**Aim of the task**.
Rewrite the part of the records that opens with the line containing "You are a computer-use" and runs through the end of the records, substituting "knob" for "handle" and leaving everything else unchanged. Omit the pictures from your answer.

[Screen grounding examples]
## START

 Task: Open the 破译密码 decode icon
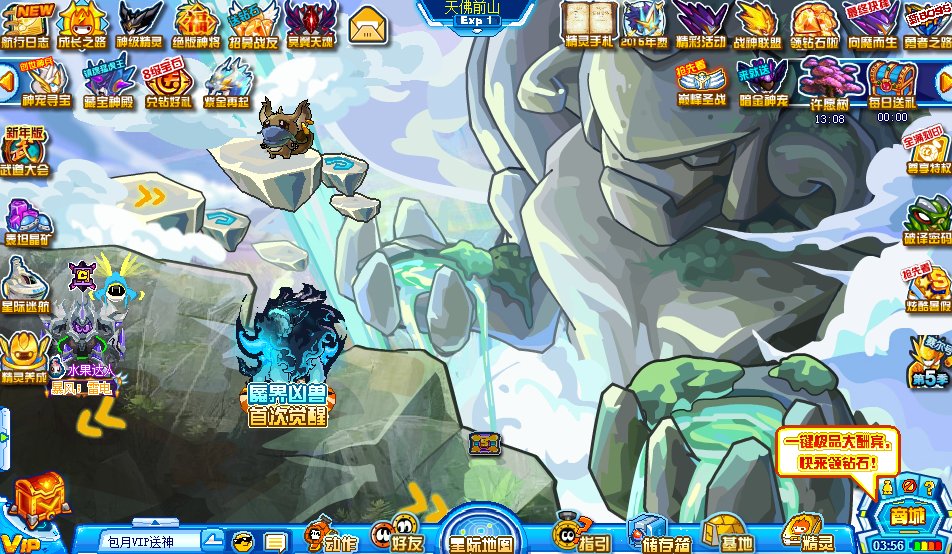[928, 222]
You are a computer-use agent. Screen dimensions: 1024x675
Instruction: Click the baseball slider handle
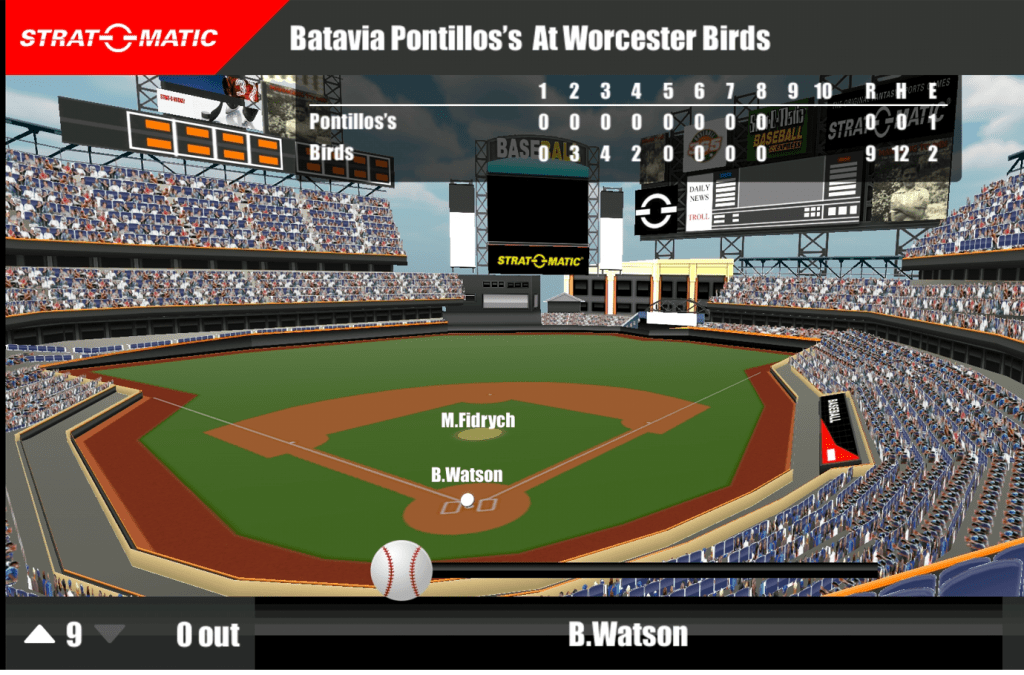coord(401,570)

## END

**Written solution**.
You are a computer-use agent. Screen dimensions: 1024x675
Instruction: Click the baseball slider knob
coord(401,570)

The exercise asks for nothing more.